Śląska Fatima

O sanktuarium w Turzy Śląskiej

Pamiętam swój pierwszy pobyt w Turzy, niewielkiej miejscowości w pobliżu Wodzisławia Śląskiego, niedaleko granicy z Czechami, przy trasie do Chałupek. Było to kilkanaście lat temu. Nocne czuwanie. Wielka liczba ludzi, modlitwa, procesja, Pasterka maryjna... Choć do domu wróciłam bardzo zmęczona, to jednak czułam, że trud się opłacił, a Matka Boża nie będzie szczędzić mi łask. Gdy następnym razem tu przybyłam, sceneria była zupełnie inna. Cisza, spokój, nastrój kontemplacji. Dużo zieleni, z dala od szumnych dróg. Wszystko to w niewielkim sanktuarium Matki Boskiej Fatimskiej, zwanym często Śląską Fatimą.

W przeciwieństwie do wielu innych kościołów i sanktuariów Turza Śląska nie jest miejscem wiekowym ani zabytkowym. Być może rozczarują się ci, którzy szukają tu wspaniałych budowli gotyckich lub barokowych. Kościół jest mały, raczej skromny, choć bardzo zadbany, nowoczesny.

Po II wojnie światowej mieszkańcy Turzy postanowili wybudować kościół parafialny. Wybrano miejsce na niewielkim wzgórzu, skąd przy sprzyjającej pogodzie pięknie widać wspaniałe krajobrazy z górami w tle. Długo zastanawiano się nad wyborem patrona kościoła. Ponieważ 12 maja 1947 r. miało odbyć się pierwsze majowe nabożeństwo, ks. Ewald Kasperczyk zaproponował Matkę Boską Fatimską, dla uczczenia trzydziestej rocznicy objawień.

W 1959 do Turzy Śląskiej przybyła figura Matki Bożej Fatimskiej, która niedługo później pielgrzymowała po okolicznych parafiach, gromadząc rzesze wiernych. Owocem owego pielgrzymowania były liczne łaski, błogosławieństwa, nawrócenia. Liczba rozdanych Komunii Świętych i wysłuchanych w tym czasie spowiedzi nierzadko przekraczała te, jakich udzielano na przykład po zakończeniu rekolekcji czy misji.

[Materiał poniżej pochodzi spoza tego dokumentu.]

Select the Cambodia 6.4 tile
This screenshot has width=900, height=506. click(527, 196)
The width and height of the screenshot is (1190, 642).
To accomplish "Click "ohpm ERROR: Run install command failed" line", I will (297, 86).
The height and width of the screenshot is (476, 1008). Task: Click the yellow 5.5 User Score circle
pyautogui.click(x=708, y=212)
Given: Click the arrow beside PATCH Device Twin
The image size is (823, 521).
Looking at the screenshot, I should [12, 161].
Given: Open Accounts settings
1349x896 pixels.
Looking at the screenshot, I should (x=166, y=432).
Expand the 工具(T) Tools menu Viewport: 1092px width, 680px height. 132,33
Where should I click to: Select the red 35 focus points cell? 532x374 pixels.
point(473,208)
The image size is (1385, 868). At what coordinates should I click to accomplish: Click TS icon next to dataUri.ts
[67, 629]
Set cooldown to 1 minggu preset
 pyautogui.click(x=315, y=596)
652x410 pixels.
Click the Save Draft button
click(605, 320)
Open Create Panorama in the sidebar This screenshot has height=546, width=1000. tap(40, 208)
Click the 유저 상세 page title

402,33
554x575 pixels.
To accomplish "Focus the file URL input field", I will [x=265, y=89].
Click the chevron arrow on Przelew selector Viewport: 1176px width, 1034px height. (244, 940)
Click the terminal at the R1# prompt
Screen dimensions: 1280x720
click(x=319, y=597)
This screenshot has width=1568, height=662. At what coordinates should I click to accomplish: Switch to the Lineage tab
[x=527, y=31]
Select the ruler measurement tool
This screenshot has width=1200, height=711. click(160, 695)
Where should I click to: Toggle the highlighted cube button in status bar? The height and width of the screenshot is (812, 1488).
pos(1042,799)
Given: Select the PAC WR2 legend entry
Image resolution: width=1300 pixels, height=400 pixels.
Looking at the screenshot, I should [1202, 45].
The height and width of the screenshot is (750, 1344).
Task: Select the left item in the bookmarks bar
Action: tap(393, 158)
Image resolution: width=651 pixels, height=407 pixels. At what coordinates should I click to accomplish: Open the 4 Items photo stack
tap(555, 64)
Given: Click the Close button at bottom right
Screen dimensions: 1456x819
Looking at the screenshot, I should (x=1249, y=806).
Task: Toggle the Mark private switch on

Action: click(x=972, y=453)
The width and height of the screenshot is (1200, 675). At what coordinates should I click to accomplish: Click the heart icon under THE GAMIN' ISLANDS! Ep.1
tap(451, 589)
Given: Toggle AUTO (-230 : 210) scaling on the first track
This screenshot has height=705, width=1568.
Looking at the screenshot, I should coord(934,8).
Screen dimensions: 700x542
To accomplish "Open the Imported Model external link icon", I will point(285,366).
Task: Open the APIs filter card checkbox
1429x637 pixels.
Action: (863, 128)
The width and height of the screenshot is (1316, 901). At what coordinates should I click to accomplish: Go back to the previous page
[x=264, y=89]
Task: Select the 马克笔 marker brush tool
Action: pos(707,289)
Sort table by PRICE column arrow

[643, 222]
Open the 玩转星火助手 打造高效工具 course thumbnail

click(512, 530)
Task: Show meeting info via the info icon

Miejsce staje się coraz bardziej sławne. W każdą niedzielę po 13 dniu miesiąca do Turzy przybywają chorzy, co miesiąc z 29 na 30 odbywa się Noc Pokuty i Wynagrodzenia z procesją i Pasterką maryjną. Owe Noce związane są z kultem Matki Bożej Płaczącej z Syrakuz; kopie Jej wizerunku i relikwiarza również znajdują się w Turzy.

Nie ma chyba wśród chrześcijan nikogo, kto nie słyszałby o Fatimie w Portugalii, gdzie od maja do października w 1917 roku trójka dzieci: Hiacynta, Franciszek i Łucja spotykała Matkę Bożą. Niestety, najczęściej nasza wiedza na ten temat kończy się na samym fakcie objawienia. Może jeszcze pamiętamy słynny cud słońca lub sensacje na temat trzeciej tajemnicy.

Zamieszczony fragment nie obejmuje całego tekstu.